Time	Label	Presentation Title Authors
14:00	11.6.1	EFFICIENT FPGA ACCELERATION OF CONVOLUTIONAL NEURAL NETWORKS USING LOGICAL-3D COMPUTE ARRAY Speaker: Atul Rahman, UNIST, KR Authors: Atul Rahman¹, Jongeun Lee¹ and Kiyoung Choi² ¹UNIST, KR; ²Seoul National University, KR Abstract Convolutional Deep Neural Networks (DNNs) are reported to show outstanding recognition performance in many image-related machine learning tasks. DNNs have a very high computational requirement, making accelerators a very attractive option. These DNNs have many convolutional layers with different parameters in terms of input/output/kernel sizes as well as input stride. Design constraints usually require a single design for all layers of a given DNN. Thus a key challenge is how to design a common architecture that can perform well for all convolutional layers of a DNN, which can be quite diverse and complex. In this paper we present a flexible yet highly efficient 3D neuron array architecture that is a natural fit for convolutional layers. We also present our technique to optimize its parameters including on-chip buffer sizes for a given set of resource constraint for modern FPGAs. Our experimental results targeting a Virtex-7 FPGA demonstrate that our proposed technique can generate DNN accelerators that can outperform the state-of-the-art solutions, by 22% for 32-bit floating-point MAC implementations, and are far more scalable in terms of compute resources and DNN size. Download Paper (PDF; Only available from the DATE venue WiFi)

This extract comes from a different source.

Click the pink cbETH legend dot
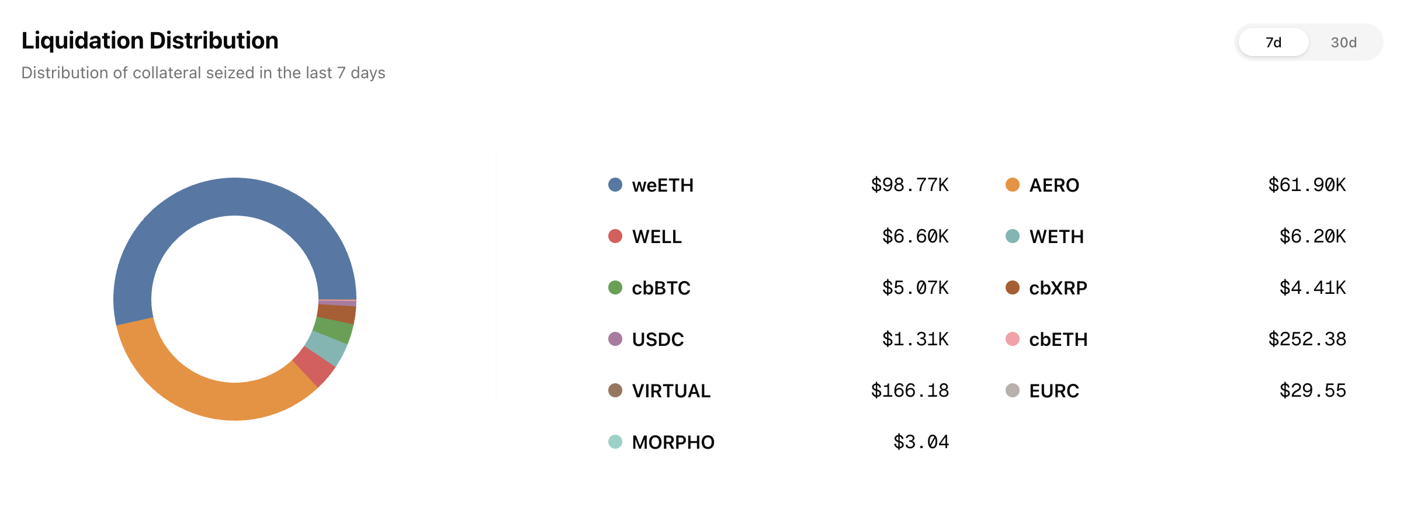(x=1013, y=339)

14:30	11.6.2	ENERGY EFFICIENT VIDEO FUSION WITH HETEROGENEOUS CPU-FPGA DEVICES Speaker: Peng Sun, University of Bristol, GB Authors: Peng Sun¹, Alin Achim¹, Ian Hasler², Paul Hill¹ and Jose Nunez-Yanez¹ ¹University of Bristol, GB; ²Qioptiq LTD, GB Abstract This paper presents a complete video fusion system with hardware acceleration and investigates the energy trade-offs between computing in the CPU or the FPGA device. The video fusion application is based on the Dual-Tree Complex Wavelet Transforms (DT-CWT). Video fusion combines information from different spectral bands into a single representation and advanced algorithms based on wavelet transforms are compute and energy intensive. In this work the transforms are mapped to a hardware accelerator using high-level synthesis tools for the FPGA and also vectorized code for the single instruction multiple data (SIMD) engine available in the CPU. The accelerated system reduces computation time and energy by a factor of 2. Moreover, the results show a key finding that the FPGA is not always the best choice for acceleration, and the SIMD engine should be selected when the wavelet decomposition reduces the frame size below a certain threshold. This dependency on workload size means that an adaptive system that intelligently selects between the SIMD engine and the FPGA achieves the most energy and performance efficiency point. Download Paper (PDF; Only available from the DATE venue WiFi)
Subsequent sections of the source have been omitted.